En se bornant à produire quelques pièces éparses notamment des avis d’imposition faisant état de revenus nuls, un diplôme de langue délivré en 2012 avant son entrée en France et quelques attestations de faible valeur probante, M. A... ne saurait sérieusement soutenir qu’il aurait été présent en France depuis plus de dix ans à la date de la décision en litige. Il s’ensuit que le moyen tiré du vice de procédure doit être écarté.
En second lieu, les quelques attestations produites en sa faveur ne permettent pas de retenir que la décision de refus d’admettre M. A... au séjour à titre exceptionnel, qui est entré en France pour poursuivre des études qui n’ont pas été achevées, n’exerce aucune activité professionnelle ni ne justifie d’aucun projet en la matière et s’est soustrait à l’exécution d’une précédente obligation de quitter le territoire français, serait entachée d’une erreur manifeste d'appréciation quant aux conséquences sur sa situation personnelle.
Sur la décision portant obligation de quitter le territoire français :
En premier lieu, les moyens dirigés contre la décision de refus de séjour ont tous été écartés. Dès lors, l’exception d’illégalité de cette décision soulevée à l’appui des conclusions dirigées contre la décision portant obligation de quitter le territoire français n’est pas fondée et doit ainsi être écartée.
En second lieu, aux termes des stipulations de l’article 8 de la convention européenne de sauvegarde des droits de l’homme et des libertés fondamentales : « Toute personne a droit au respect de sa vie privée et familiale (…) ».
M. A... se borne à se prévaloir de la régularité de son entrée en France et de la durée de son séjour, qui pour cette dernière résulte pour partie de ce qu’il ne s’est pas conformé à l’obligation qui lui a été faite de quitter le territoire français. Toutefois, il ne conteste pas être célibataire, sans charge de famille et dépourvu de tout lien personnel en France, alors que résident en Mauritanie les sept membres de sa fratrie au moins. Il suit de là que M. A... n’est pas fondé à soutenir que l’arrêté attaqué porterait à son droit au respect de sa vie privée et familiale une atteinte disproportionnée aux buts en vue desquels il a été pris ni qu’il serait entaché d’une erreur manifeste d'appréciation quant à ses conséquences sur sa situation personnelle.
Il résulte de ce qui précède que les conclusions de M. A... tendant à l’annulation de l’arrêté attaqué doivent être rejetées. Ses conclusions à fin d’injonction sous astreinte doivent être rejetées par voie de conséquence.
D E C I D E :

Article 1er : La requête de M. A... est rejetée.
Article 2 : Le présent jugement sera notifié à M. B... A... et au préfet de la Seine-Maritime.

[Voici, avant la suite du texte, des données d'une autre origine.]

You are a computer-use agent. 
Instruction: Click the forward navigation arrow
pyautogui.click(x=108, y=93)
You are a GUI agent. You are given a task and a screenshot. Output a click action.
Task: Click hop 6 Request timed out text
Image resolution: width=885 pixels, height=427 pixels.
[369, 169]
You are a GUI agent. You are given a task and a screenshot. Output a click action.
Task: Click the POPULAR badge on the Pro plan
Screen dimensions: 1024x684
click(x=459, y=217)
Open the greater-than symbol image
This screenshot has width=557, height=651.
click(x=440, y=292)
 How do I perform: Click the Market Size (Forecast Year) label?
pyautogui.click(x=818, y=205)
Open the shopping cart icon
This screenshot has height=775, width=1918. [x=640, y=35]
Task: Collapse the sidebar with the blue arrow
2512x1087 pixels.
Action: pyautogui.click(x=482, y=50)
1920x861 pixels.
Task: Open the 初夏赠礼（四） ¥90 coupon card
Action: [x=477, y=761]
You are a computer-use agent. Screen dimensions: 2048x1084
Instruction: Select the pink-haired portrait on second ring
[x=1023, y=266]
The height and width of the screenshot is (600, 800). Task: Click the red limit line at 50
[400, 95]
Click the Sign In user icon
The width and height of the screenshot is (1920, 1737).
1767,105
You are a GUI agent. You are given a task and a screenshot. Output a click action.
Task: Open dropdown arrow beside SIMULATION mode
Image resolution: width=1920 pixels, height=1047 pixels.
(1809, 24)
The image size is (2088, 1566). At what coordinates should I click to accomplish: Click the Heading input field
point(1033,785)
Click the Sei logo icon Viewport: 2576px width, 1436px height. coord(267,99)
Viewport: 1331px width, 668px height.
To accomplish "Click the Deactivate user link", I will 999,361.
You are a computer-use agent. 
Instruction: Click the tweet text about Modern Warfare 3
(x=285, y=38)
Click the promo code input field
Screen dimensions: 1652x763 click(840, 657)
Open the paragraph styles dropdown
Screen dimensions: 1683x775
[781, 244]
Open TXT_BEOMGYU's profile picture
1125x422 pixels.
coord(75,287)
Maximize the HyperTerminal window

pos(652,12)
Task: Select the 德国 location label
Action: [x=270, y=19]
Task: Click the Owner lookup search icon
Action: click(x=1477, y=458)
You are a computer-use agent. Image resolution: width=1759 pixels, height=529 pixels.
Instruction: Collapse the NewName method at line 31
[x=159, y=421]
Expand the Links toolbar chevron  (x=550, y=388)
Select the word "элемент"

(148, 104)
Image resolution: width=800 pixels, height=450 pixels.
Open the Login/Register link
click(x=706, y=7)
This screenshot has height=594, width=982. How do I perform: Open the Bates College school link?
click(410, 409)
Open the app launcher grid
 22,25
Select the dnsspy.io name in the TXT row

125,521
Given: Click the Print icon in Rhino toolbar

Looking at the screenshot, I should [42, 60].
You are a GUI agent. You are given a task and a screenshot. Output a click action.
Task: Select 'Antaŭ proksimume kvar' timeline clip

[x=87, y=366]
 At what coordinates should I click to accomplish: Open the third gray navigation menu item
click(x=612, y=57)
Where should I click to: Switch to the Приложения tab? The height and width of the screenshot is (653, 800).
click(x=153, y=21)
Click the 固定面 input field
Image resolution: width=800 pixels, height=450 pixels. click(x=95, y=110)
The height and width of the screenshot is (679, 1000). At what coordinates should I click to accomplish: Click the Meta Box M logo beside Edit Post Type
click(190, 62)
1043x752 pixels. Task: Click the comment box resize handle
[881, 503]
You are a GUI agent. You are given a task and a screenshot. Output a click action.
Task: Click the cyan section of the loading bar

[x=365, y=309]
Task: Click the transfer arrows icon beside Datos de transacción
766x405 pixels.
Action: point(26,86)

Délibéré après l’audience du 5 février 2026, à laquelle siégeaient :

M. Banvillet, président,
MM. Mulot et Baude, premiers conseillers,
Assistés de M. Tostivint, greffier.

Rendu public par mise à disposition au greffe le 5 mars 2026
.


Le rapporteur,



Robin Mulot
Le président,



Matthieu Banvillet
Le greffier,


Henry Tostivint

La République mande et ordonne au préfet de la Seine-Maritime en ce qui le concerne et à tous commissaires de justice à ce requis en ce qui concerne les voies de droit commun contre les parties privées, de pourvoir à l’exécution de la présente décision.